Collected data:
☆ ☆ ☆ ☆ ☆

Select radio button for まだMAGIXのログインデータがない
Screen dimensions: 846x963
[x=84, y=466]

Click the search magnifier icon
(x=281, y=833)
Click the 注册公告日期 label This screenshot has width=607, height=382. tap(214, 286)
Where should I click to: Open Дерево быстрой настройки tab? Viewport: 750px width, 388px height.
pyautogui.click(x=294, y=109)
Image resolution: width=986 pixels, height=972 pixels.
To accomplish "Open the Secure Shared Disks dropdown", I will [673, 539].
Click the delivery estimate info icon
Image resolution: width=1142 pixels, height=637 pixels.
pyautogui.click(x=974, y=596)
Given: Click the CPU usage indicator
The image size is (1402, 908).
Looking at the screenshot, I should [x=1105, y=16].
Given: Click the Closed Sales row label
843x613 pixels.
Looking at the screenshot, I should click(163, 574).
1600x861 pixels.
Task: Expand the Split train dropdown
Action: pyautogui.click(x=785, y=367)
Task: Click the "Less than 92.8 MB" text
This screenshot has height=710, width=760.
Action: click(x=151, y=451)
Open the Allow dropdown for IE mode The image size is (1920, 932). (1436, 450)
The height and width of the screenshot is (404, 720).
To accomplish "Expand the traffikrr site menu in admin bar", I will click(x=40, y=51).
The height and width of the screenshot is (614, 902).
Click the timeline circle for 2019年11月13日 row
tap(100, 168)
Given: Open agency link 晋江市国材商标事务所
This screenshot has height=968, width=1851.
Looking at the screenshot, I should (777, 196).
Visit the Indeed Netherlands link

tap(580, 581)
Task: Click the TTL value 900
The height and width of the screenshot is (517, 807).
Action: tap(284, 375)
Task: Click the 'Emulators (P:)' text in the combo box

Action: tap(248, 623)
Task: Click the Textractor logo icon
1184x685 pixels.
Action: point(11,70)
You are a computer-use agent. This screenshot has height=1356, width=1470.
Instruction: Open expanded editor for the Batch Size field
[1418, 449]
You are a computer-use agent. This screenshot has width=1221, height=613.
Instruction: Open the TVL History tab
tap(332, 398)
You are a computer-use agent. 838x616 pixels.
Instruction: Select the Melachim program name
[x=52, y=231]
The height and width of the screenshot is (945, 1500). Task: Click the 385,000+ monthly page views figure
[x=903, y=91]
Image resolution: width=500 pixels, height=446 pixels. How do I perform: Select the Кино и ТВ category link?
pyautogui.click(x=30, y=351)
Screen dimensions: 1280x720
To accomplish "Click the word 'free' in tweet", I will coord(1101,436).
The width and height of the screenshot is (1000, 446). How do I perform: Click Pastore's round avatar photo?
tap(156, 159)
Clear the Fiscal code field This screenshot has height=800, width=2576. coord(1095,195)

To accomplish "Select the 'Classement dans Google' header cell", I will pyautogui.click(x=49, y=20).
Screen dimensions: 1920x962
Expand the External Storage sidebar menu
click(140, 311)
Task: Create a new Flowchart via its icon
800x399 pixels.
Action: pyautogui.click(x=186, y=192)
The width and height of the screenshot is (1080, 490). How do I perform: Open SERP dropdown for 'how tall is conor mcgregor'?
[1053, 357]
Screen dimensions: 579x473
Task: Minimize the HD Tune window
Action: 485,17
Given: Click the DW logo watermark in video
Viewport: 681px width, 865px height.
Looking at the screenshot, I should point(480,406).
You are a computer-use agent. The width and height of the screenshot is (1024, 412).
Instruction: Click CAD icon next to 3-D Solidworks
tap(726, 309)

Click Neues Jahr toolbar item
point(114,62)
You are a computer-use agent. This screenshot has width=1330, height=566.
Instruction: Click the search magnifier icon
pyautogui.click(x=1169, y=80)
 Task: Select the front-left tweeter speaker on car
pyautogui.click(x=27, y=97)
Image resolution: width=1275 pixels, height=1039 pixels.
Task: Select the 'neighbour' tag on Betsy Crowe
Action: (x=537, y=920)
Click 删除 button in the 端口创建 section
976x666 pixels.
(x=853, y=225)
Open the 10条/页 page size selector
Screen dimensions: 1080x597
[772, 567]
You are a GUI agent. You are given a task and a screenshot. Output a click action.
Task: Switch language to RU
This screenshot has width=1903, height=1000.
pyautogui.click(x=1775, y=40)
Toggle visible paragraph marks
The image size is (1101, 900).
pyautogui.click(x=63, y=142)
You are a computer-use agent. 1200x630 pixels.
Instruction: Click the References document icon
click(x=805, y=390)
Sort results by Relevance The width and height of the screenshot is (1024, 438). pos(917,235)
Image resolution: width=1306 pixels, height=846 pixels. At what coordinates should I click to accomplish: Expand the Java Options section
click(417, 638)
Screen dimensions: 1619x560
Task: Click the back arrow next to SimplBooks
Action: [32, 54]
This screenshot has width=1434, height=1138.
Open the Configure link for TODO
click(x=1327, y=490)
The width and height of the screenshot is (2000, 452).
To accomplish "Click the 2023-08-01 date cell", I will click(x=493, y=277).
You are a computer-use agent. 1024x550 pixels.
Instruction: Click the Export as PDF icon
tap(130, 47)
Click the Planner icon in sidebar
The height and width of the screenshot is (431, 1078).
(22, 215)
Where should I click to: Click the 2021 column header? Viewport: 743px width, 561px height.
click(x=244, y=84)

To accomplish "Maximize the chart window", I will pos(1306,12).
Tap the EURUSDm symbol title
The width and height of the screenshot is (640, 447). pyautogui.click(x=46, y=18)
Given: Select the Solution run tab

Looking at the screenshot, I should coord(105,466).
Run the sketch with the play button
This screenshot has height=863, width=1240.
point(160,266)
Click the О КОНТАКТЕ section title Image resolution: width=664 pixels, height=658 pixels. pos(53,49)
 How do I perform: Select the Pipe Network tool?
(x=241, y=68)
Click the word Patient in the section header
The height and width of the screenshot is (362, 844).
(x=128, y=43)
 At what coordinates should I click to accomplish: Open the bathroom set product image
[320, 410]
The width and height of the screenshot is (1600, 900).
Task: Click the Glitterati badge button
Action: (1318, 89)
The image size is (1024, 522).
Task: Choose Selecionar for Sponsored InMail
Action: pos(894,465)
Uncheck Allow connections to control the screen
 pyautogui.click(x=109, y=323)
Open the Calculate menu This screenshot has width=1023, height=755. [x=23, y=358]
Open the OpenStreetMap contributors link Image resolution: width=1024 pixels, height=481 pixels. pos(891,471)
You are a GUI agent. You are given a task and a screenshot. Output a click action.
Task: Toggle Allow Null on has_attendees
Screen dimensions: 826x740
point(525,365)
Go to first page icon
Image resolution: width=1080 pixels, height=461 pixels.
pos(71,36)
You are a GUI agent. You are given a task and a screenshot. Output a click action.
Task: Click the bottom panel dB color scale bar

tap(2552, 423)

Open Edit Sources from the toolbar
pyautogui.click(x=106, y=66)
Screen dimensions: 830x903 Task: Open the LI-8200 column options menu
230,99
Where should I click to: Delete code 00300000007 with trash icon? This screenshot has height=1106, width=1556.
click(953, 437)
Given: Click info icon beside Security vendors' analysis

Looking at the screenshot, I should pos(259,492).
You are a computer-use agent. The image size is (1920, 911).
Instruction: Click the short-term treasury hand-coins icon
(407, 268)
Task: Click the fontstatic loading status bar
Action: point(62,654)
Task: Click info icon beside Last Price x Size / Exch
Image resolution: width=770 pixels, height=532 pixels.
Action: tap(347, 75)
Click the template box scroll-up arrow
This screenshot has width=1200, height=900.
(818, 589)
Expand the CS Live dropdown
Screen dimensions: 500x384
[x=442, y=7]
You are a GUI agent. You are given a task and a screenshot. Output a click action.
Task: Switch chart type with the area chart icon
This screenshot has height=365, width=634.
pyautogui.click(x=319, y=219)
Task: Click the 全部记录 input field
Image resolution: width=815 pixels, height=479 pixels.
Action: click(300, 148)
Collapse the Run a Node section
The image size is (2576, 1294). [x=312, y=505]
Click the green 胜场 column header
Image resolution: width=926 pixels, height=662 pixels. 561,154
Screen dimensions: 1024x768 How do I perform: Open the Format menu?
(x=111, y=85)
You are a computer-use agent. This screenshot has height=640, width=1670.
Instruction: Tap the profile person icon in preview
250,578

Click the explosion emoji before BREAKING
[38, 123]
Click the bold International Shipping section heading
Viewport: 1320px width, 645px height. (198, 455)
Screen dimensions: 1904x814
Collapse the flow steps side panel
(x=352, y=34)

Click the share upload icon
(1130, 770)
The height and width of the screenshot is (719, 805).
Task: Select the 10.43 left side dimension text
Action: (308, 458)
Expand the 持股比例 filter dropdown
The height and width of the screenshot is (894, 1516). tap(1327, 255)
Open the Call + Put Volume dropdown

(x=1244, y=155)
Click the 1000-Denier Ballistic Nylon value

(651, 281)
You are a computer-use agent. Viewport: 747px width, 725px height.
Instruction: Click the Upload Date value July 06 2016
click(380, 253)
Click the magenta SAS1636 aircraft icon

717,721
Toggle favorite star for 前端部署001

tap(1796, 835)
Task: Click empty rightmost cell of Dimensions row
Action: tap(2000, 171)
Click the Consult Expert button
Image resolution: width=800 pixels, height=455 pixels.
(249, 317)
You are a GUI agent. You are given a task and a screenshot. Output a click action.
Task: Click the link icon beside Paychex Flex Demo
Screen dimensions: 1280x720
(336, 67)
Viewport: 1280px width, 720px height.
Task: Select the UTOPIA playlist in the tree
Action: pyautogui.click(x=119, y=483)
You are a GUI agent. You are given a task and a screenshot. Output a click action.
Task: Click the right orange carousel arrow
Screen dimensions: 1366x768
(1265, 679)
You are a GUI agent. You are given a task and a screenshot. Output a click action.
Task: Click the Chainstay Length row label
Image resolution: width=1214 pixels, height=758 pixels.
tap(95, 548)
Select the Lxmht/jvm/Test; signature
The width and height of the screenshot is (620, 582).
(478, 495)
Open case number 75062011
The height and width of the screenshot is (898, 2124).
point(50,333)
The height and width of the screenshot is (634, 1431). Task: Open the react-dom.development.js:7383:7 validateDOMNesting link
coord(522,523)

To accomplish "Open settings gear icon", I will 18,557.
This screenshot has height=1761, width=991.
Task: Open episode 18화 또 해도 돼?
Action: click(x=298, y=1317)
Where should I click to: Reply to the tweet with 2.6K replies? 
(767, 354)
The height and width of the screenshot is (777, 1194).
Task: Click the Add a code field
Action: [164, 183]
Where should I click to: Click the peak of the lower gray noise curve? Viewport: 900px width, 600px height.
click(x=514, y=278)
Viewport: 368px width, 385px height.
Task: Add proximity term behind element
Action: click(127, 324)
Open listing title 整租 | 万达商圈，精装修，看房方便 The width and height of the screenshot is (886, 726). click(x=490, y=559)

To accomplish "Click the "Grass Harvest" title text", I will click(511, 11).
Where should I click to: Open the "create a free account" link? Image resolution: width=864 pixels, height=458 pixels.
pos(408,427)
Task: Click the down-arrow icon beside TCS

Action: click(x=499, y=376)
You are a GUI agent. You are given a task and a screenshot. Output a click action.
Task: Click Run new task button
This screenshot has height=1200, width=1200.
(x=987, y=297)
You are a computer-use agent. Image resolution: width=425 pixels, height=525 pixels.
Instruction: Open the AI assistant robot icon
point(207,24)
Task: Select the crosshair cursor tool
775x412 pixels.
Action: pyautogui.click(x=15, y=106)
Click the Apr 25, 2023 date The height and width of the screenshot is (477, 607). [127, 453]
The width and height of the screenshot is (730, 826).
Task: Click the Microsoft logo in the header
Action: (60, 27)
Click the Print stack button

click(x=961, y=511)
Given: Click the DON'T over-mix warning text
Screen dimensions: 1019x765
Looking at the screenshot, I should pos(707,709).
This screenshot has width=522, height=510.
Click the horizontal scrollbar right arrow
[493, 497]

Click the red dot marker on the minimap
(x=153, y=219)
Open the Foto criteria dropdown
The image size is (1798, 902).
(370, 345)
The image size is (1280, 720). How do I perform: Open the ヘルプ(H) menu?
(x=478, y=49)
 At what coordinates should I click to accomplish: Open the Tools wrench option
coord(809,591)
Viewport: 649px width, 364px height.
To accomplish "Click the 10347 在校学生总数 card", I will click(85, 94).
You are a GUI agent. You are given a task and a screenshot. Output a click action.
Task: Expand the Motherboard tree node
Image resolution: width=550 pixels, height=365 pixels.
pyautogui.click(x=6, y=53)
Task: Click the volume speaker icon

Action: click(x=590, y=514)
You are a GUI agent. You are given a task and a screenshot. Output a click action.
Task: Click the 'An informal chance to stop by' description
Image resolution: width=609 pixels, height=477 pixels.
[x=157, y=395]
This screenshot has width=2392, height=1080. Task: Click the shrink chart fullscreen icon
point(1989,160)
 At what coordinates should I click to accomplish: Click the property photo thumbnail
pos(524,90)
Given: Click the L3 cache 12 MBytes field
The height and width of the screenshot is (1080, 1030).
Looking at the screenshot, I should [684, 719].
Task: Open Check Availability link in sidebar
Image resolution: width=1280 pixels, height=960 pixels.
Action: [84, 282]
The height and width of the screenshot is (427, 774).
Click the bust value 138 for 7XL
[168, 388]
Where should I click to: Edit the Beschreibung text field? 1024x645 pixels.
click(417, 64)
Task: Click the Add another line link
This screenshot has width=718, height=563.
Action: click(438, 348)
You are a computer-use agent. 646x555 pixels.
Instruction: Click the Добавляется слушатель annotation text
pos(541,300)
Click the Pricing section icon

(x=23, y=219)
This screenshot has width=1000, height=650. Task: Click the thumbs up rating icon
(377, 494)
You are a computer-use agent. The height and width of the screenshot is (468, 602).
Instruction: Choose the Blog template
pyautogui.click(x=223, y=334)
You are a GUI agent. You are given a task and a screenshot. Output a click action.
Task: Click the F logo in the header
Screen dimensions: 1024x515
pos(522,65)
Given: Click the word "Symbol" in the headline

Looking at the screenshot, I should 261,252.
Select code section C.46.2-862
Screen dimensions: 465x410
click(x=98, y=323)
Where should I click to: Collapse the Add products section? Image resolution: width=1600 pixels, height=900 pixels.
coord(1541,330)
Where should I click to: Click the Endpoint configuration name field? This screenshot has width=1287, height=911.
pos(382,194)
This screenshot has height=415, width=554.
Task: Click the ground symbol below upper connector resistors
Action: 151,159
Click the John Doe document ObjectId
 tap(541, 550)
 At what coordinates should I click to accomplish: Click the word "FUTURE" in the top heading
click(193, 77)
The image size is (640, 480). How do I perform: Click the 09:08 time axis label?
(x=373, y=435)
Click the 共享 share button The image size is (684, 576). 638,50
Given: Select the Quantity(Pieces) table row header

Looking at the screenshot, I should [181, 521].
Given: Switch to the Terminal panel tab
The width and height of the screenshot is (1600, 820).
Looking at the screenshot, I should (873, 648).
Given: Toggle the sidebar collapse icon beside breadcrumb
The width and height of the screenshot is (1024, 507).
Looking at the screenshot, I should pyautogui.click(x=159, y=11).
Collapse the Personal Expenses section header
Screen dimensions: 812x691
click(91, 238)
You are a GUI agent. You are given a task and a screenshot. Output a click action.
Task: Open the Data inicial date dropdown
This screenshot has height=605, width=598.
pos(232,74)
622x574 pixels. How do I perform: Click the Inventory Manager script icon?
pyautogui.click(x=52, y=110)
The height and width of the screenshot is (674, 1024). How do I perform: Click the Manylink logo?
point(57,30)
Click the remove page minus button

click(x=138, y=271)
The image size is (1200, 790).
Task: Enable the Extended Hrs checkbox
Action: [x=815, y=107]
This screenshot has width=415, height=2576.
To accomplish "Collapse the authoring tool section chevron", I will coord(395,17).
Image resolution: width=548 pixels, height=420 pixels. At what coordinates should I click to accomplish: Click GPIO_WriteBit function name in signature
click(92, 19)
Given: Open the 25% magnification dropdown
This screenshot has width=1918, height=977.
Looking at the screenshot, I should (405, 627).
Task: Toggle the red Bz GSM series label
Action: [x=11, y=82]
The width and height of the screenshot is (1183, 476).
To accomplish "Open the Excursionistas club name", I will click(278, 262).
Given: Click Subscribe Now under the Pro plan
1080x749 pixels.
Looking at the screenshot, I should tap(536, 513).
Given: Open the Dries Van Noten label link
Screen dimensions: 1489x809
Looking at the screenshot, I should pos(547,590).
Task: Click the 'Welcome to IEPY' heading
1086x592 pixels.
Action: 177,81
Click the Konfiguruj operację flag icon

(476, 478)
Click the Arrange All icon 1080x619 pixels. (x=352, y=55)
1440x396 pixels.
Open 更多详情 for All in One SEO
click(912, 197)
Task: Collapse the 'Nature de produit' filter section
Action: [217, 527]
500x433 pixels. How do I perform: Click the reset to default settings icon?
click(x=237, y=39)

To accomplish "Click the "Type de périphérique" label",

☆ ☆ ☆ ☆ ☆

The reply should consist solely of the lines above from the one that has "Task: Click the 'An" through the one that has "Given: Click the L3 cache 12 MBytes field", reproduced exactly.

§ RESPONSE AREA
Task: Click the 'An informal chance to stop by' description
Image resolution: width=609 pixels, height=477 pixels.
[x=157, y=395]
This screenshot has width=2392, height=1080. Task: Click the shrink chart fullscreen icon
point(1989,160)
 At what coordinates should I click to accomplish: Click the property photo thumbnail
pos(524,90)
Given: Click the L3 cache 12 MBytes field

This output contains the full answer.